My question today is: Why do you write? I read this excellent short story by Nikolai Gogol (pictured left), “The Portrait,” the other day and I wanted to share it. What begins as merely a fantastic story about a portrait with supernatural powers to destroy the lives of its owners becomes a much more interesting, and metaphysical, study of art and artists. While we believe that the portrait is possessed by the spirit of the evil moneylender who is the subject, it isn’t so simple. He tells his son, “I will say only that I painted it with loathing, that I felt no love for my work at the time.” The fault doesn’t lie with the subject but the painter. The artist goes on, “He who has talent in him must be purer in soul than anyone else,” another telling line that I am still trying to understand. Anyway, it isn’t some phony spirit encased in the portrait, but the evil feelings of disdain the artist placed in the painting that makes it haunted.
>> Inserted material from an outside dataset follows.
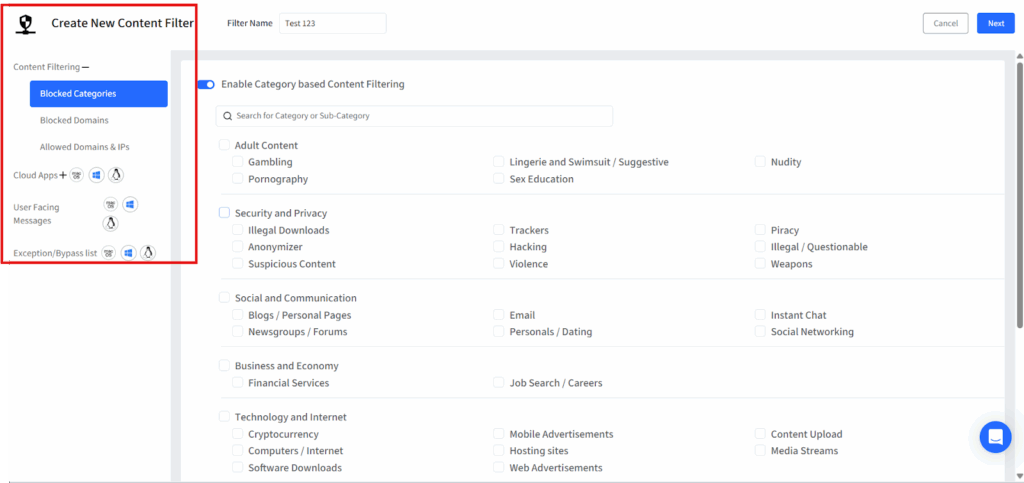This screenshot has width=1024, height=483.
Task: Click the macOS icon beside Cloud Apps
Action: (x=77, y=175)
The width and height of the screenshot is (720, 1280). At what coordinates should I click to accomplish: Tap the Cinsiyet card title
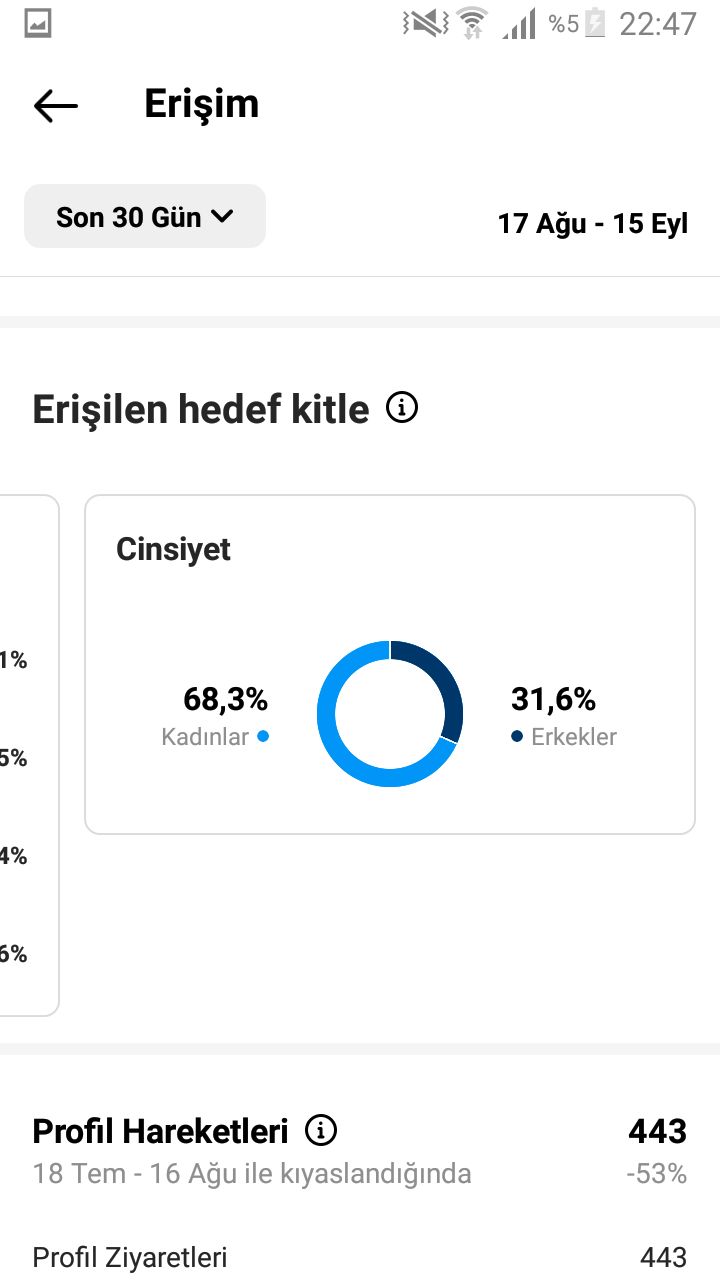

Does the motive to make art have to be pure? The litmus test of my work’s worth is whether I enjoy reading it. I am no great expert on what the world wants, but if I enjoy my work it’s enough for me. Other people write to appeal to a mass-audience, something I understand, and something I will have to do if I want to become a Screenwriter, but I don’t quite like it. Ultimately, is that the right reason to write, simply to attract a large number of people? Is that celebrity and wealth so important?
But then I think to myself, why do I write a blog, why do I live in LA, why do I check my Youtube and Facebook accounts obsessively? Are my motives purely honest? I don’t think they are, but I also think a healthy desire to reach more people and to seek feedback is normal. Right? Where do you cross the line between, say, a Stephin Merritt (effortlessly talented, almost unknown) and a Lady Gaga (the opposite)? Most screenwriters are not well-known, outside Diablo Cody, they aren’t exactly Entertainment Weekly material. Anyway, I would really like to hear what you think. How do you balance that desire for the bright lights with the same longing to write? Is art provoked by unwholesome desires wrong? Is it OK to die unknown and be discovered only in death, like Kafka? Would you be cool with that?